Stored items
○ ○ ○ ○ ○ ○ ○

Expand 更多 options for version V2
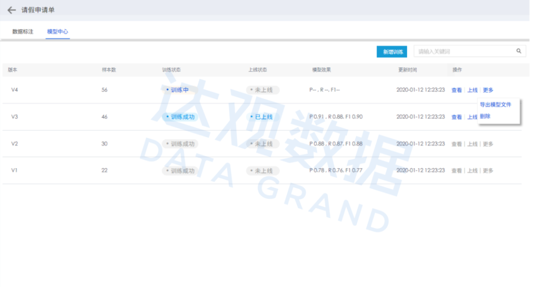The height and width of the screenshot is (287, 555). point(488,144)
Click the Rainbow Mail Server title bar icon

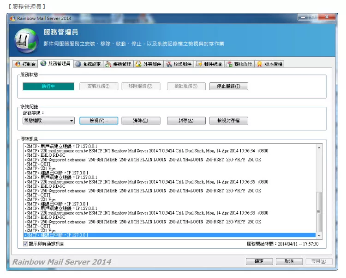coord(13,18)
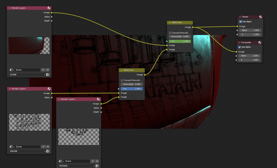Screen dimensions: 277x168
Task: Open the scene browse icon in the ENGINE node
Action: 12,147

○ ○ ○ ○ ○ ○ ○

- Problem statement -
Please output every record above exactly as written, leaving out the pictures.

- Response area -
Expand 更多 options for version V2
The height and width of the screenshot is (287, 555). point(488,144)
Click the Rainbow Mail Server title bar icon

coord(13,18)
Screen dimensions: 277x168
Task: Open the scene browse icon in the ENGINE node
Action: 12,147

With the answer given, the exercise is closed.